Développer des aides numériques.

Il est facile d’imaginer des outils numériques. Il est beaucoup plus  difficile de les développer, de les tester, pour sélectionner les plus utiles. Il faut pour cela une connaissance approfondie de la relation maître-élève dans une discipline. Dans un processus pédagogique il faut ensuite  détecter  l’activité qui pourrait être mieux aidée par des moyens numériques que par des livres, des cahiers et de d’autres moyens ordinaires. Alors seulement se pose la question des matériels et logiciels. 
Dans le passé, on a souvent suivi le chemin inverse, en commençant par l’acquisition du matériel, à l’initiative des fabricants fascinés par l’importance du marché de l’enseignement. C’est ainsi que récemment les médias ont été mobilisés pour une tablette tactile destinée aux petits enfants et promue par BIC.    

Un nouveau service public.

 L’article 10 du projet de loi de refondation de l’école prévoit la création d’un "Service public de l’enseignement numérique et de l’enseignement à distance, pour :
1 – Mettre à disposition des écoles et des établissements d’enseignement des services numériques permettant de prolonger l’offre des enseignements qui sont dispensés et faciliter la mise en oeuvre d’une aide personnalisée aux élèves.
2 – Proposer aux enseignants des ressources pédagogiques pour leur enseignement, des contenus et services destinés à leur formation initiale et continue et les outils de suivi de leurs élèves et de communication avec les familles.
3 – Assurer l’instruction des enfants qui ne peuvent être scolarisés dans une école ou dans un établissement scolaire." 

On est ici dans le droit-fil technocratique : chaque nouveauté, chaque nouvelle question ou nouvelle idée appelle la création d’organes spécialisés. Ce nouveau service va ainsi « mettre à disposition  » et « proposer aux enseignants » des ressources pédagogiques.
Mais qui va concevoir, développer, diffuser ? Le texte de l’article 10 pourrait laisser supposer que c’est le nouveau service. Mais les commentaires dans l’annexe du projet mentionnent que « cet effort visera notamment à développer une filière d’édition numérique pédagogique française (sic)».
Les auteurs du projet de loi voient sans doute ce nouveau service comme dirigeant et organisant, en déléguant largement l’initiative et les risques des innovations.
En règle générale, les innovations se multiplient dans des systèmes apparemment anarchiques, dans un climat favorisant la prise de risque. Le texte de cet article exprime clairement l’idée que les enseignants ne sont pas jugés capables d’innover. Peut-être, en effet, seront-ils mis dans l’impossibilité de le faire.
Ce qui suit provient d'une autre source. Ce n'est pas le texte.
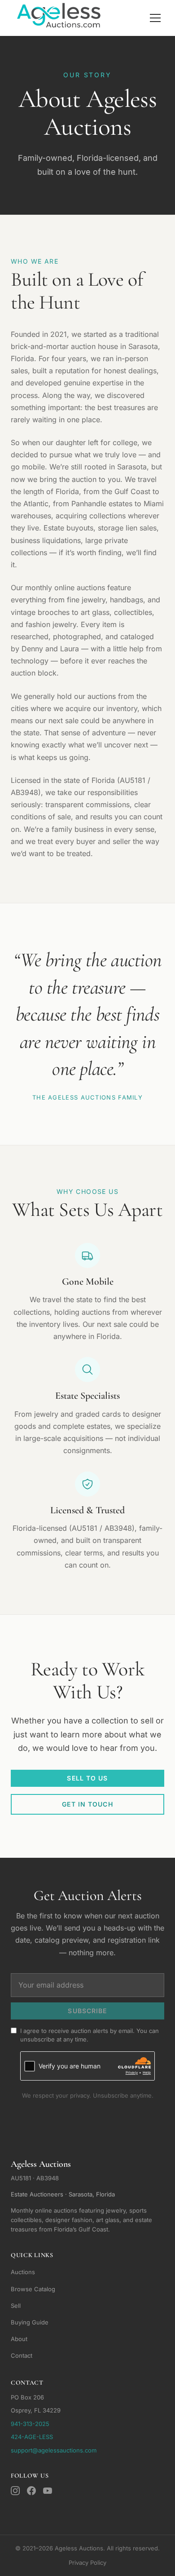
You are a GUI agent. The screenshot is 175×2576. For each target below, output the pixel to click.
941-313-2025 (30, 2423)
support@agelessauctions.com (53, 2450)
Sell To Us (87, 1778)
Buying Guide (29, 2322)
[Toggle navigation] (155, 18)
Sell (16, 2305)
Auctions (23, 2272)
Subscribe (87, 2011)
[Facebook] (31, 2490)
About (19, 2338)
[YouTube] (47, 2490)
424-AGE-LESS (32, 2436)
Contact (21, 2355)
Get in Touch (87, 1804)
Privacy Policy (87, 2562)
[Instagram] (15, 2490)
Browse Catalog (33, 2289)
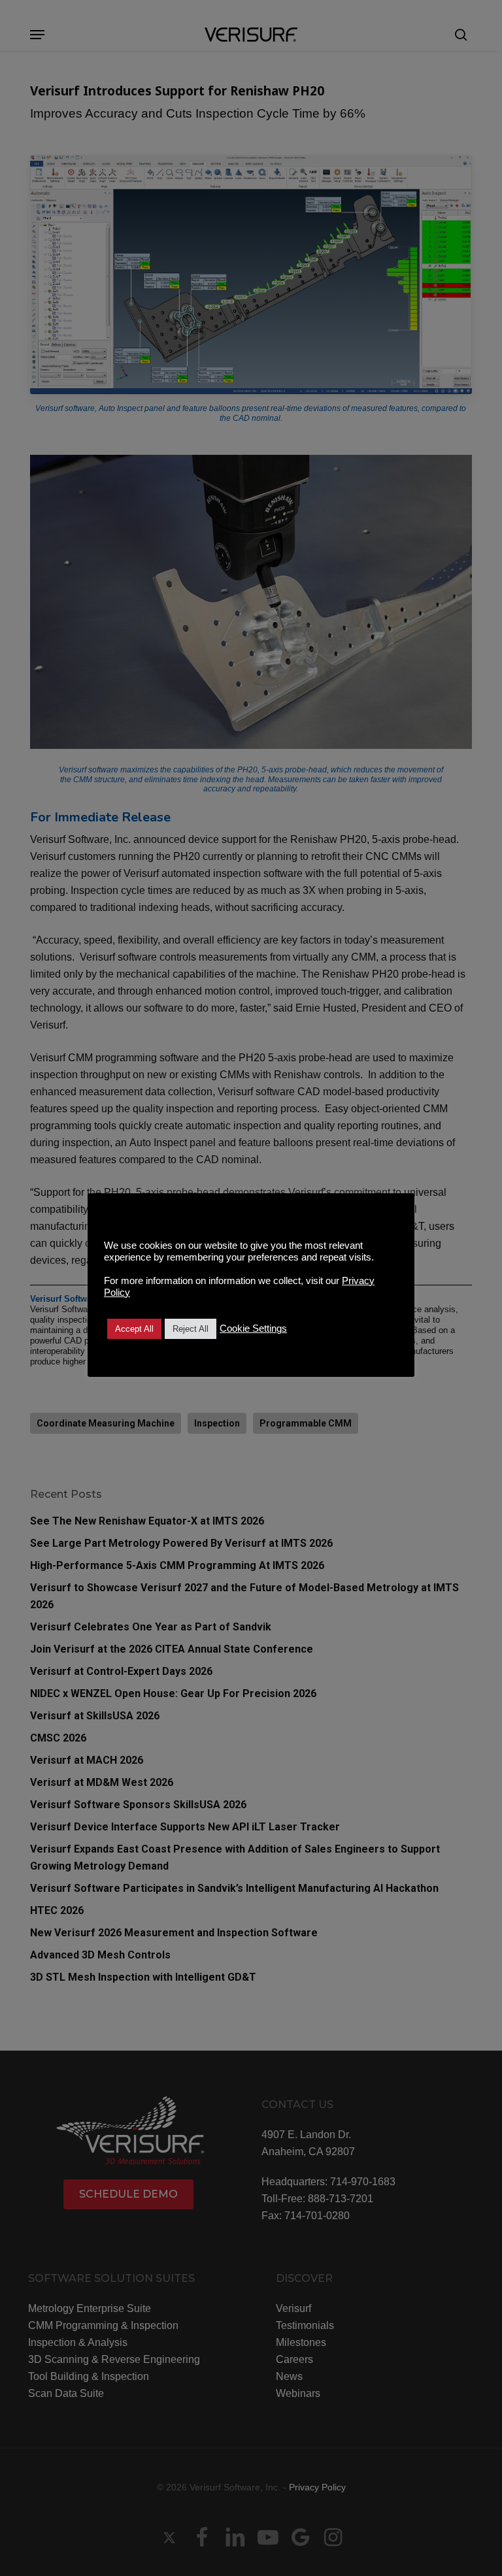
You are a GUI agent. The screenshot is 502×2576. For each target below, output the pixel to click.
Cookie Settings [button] (253, 1328)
Plutôt que cette vision centralisatrice, il faudrait faire  confiance aux enseignants compétents et volontaires, travaillant en réseau, pour créer et lancer l’expérimentation de ces nouveaux outils. Cela devrait pouvoir se faire en respectant la liberté et les droits des auteurs. Après ce stade, il faudrait mettre en place une aide financière et technique au développement avec des partenaires extérieurs compétents. 
In fine, cependant, le résultat dépendra de l’accueil qui sera réservé par les enseignants à  ces nouvelles ressources pédagogiques, à ces nouveaux contenus et services. En effet, la liberté pédagogique des enseignants implique le droit de choisir ses propres pratiques, et donc de recourir ou non aux moyens numériques.
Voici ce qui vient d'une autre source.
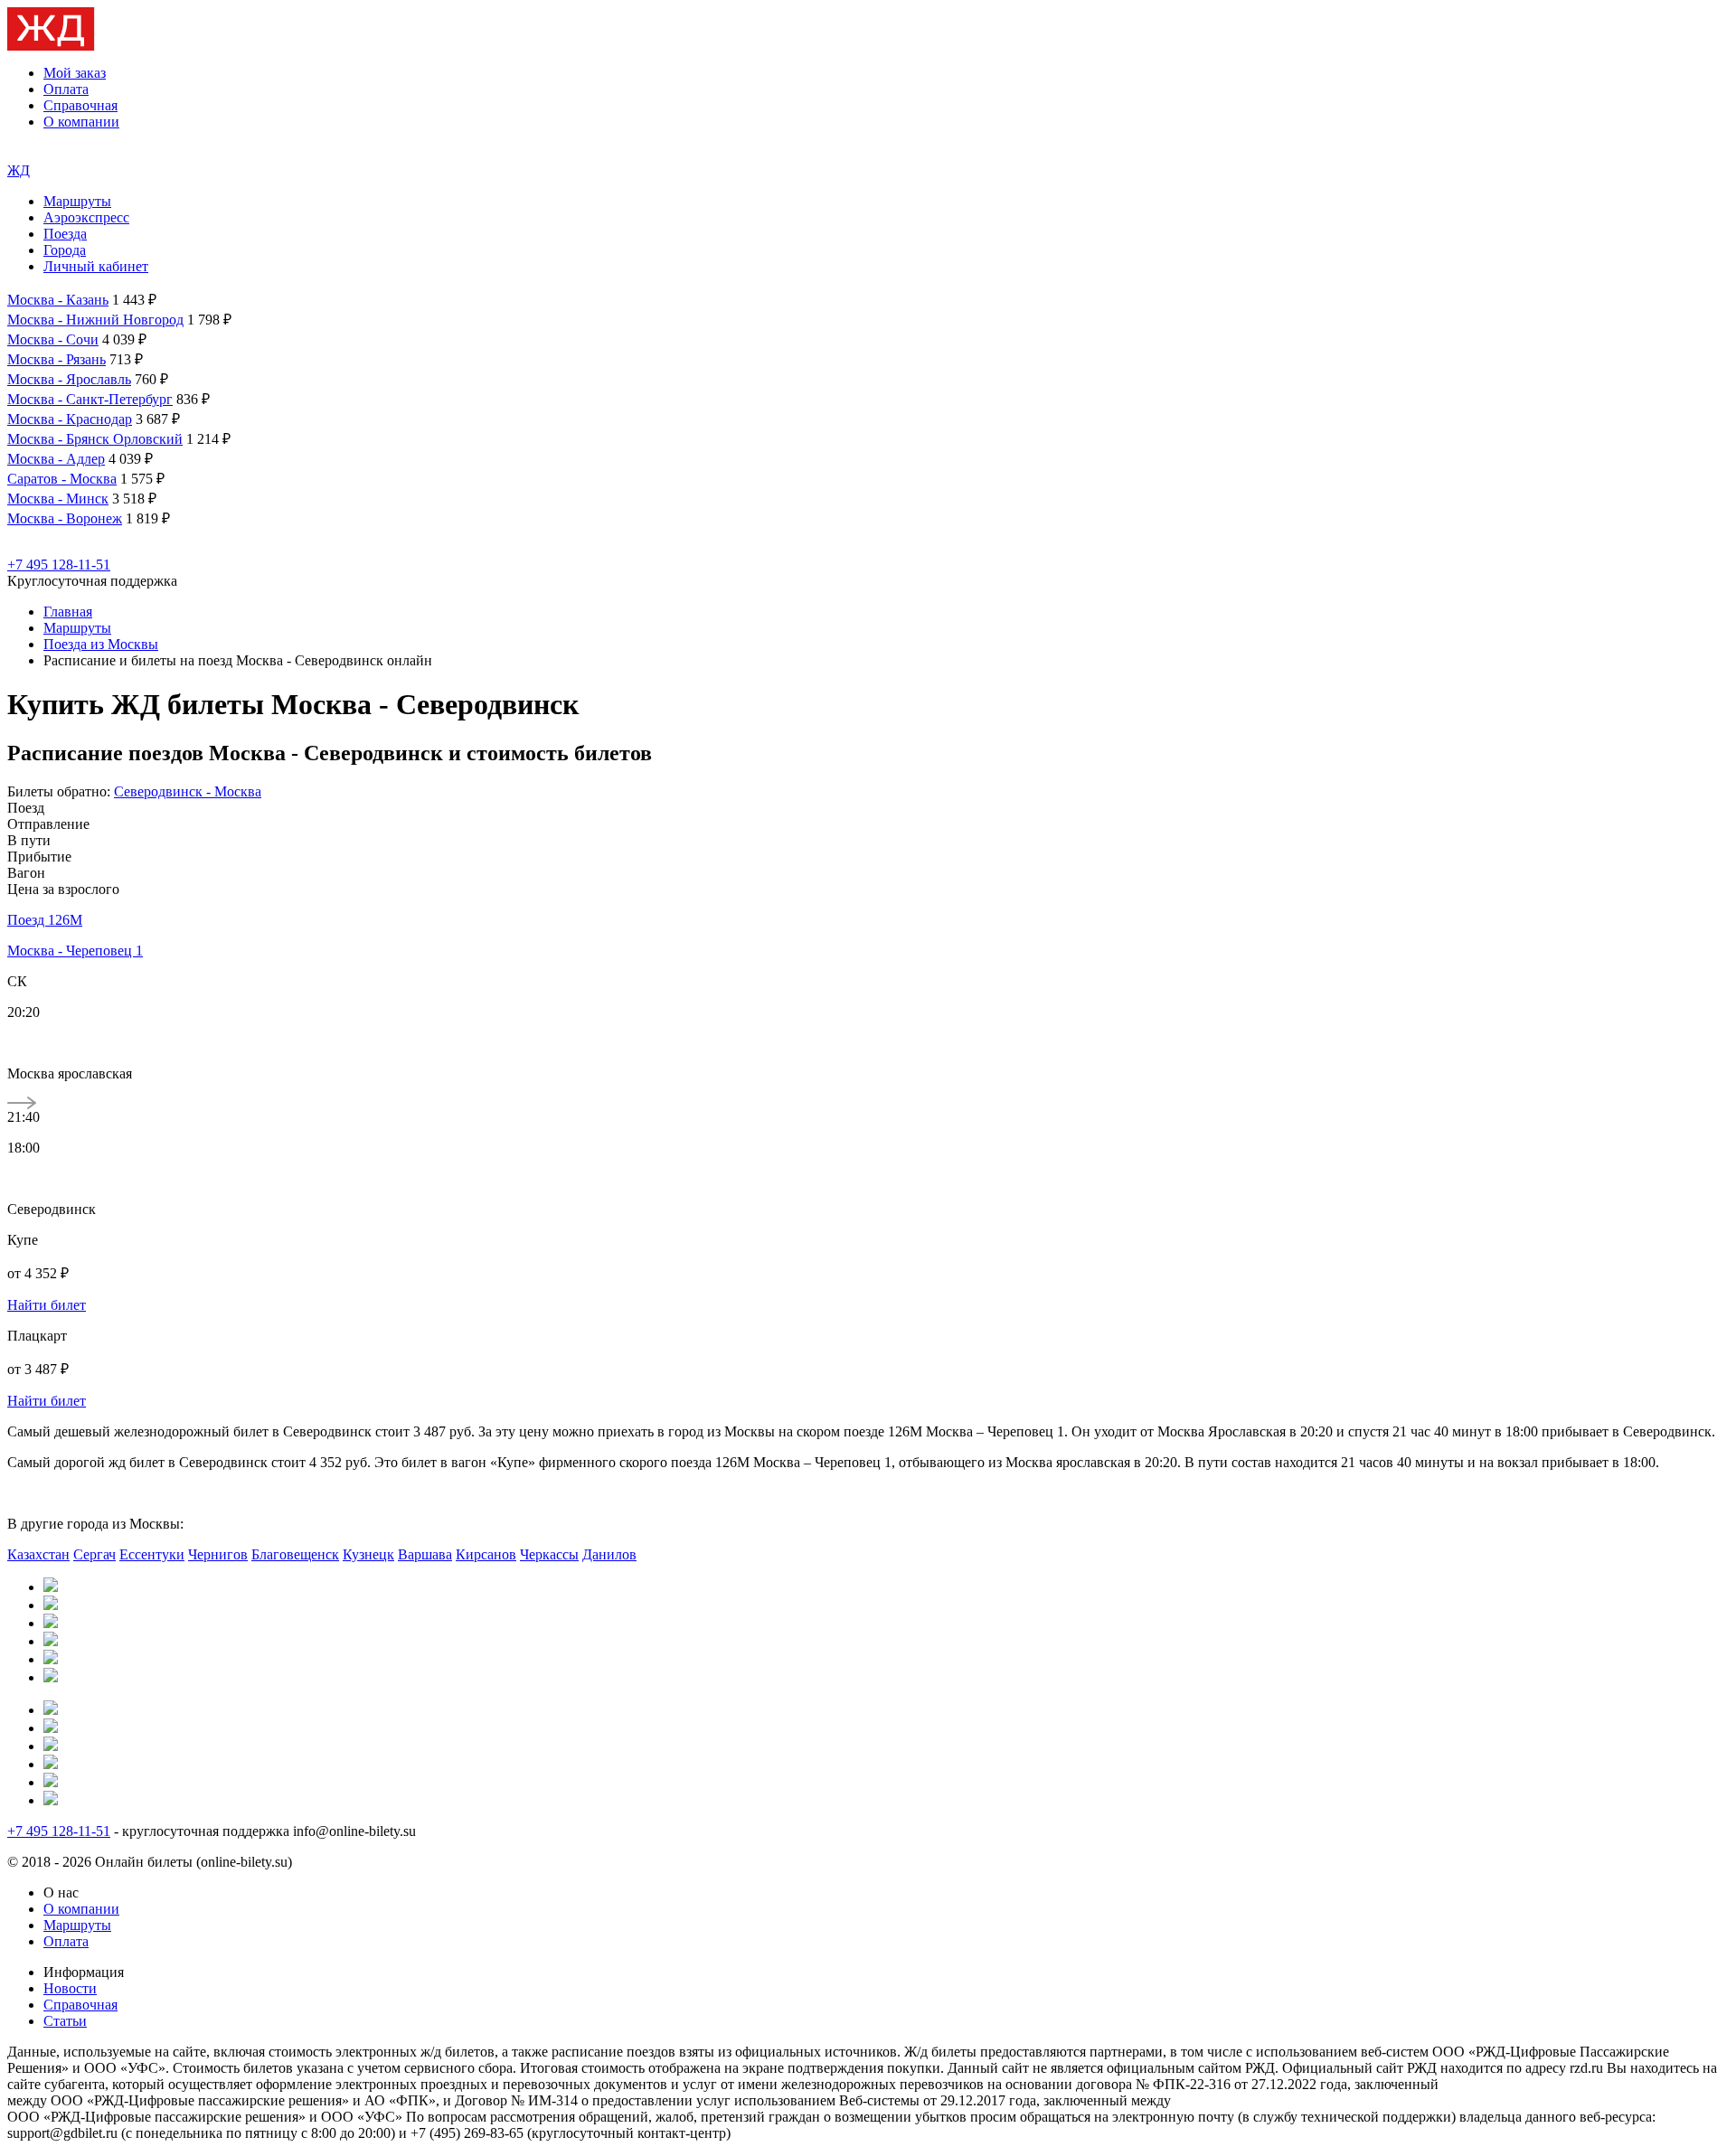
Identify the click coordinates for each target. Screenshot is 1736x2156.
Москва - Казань (57, 299)
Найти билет (46, 1305)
Risques de dérives, nécessité de contrôles

 Le numérique peut être la meilleure ou la pire des choses. La pire, si l’on part de l’idée que le numérique va alléger fortement le travail des enseignants et des élèves, et permettre encore plus d’élargir le domaine de l’enseignement au détriment de l’approfondissement. Le pire, si l’on croit que ces nouveaux moyens diminueront els exigences de  formation professionnelle des enseignants, alors que ce sera l’inverse. Le pire, enfin, si le numérique devait servir l’ambition de "remodeler" le système d’enseignement pour que les élèves se conforment aux standards égalitaristes.
Le meilleur, si le numérique est conçu comme une évolution des aides pédagogiques, pour mieux enseigner et mieux apprendre – en accroissant les exigences vis-à-vis des élèves – sans changer la nature profonde du processus de transmission du savoir.
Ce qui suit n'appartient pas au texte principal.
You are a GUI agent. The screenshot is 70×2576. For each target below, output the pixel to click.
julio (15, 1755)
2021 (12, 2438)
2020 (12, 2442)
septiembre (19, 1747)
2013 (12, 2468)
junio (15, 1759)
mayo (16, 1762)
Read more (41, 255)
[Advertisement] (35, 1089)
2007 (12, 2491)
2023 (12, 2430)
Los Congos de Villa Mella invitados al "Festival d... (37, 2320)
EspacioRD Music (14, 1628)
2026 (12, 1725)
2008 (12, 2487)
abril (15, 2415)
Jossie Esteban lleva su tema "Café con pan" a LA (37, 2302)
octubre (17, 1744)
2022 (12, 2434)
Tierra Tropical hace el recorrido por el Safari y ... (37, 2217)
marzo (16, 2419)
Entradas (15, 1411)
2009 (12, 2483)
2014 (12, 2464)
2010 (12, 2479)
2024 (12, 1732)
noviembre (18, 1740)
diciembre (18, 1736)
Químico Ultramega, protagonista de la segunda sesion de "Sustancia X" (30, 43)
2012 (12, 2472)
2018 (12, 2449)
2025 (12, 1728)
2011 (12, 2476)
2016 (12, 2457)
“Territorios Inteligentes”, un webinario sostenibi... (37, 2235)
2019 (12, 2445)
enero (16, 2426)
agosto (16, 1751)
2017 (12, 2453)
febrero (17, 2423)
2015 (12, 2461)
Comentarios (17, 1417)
Il faudra d’abord mettre sous contrôle ces nouveaux moyens, dont les effets positifs ou négatifs se manifesteront à long terme. Ce contrôle portera sur les pratiques, sur les résultats, sur les éventuels effets secondaires. Il faudra vérifier que les aides numériques n’affaiblissent pas les activités visant à développer des capacités intellectuelles, la réflexion, la maîtrise de l’expression personnelle, le goût de la réflexion, de la lecture et l’écriture.
Il faudra procéder à des comparaisons de l’efficacité des nouveaux moyens par rapport aux procédés éprouvés.
Il faudra contrôler les dérives qui proviendraient d’un engouement trop vif pour la nouveauté, entraînant par exemple une pression sur les enseignants qui, en vertu de leur liberté pédagogique, n’adopteraient pas ces moyens numériques.
Il faudra éviter aussi la dérive consistant à modifier les évaluations, pour les conformer aux possibilités des nouveaux moyens. 
Il faudra enfin respecter la liberté pédagogique des enseignants qui n’adopteront pas les nouveaux moyens, et veiller à ce que la formation initiale des enseignants inclue la connaissance des autres aides pédagogiques.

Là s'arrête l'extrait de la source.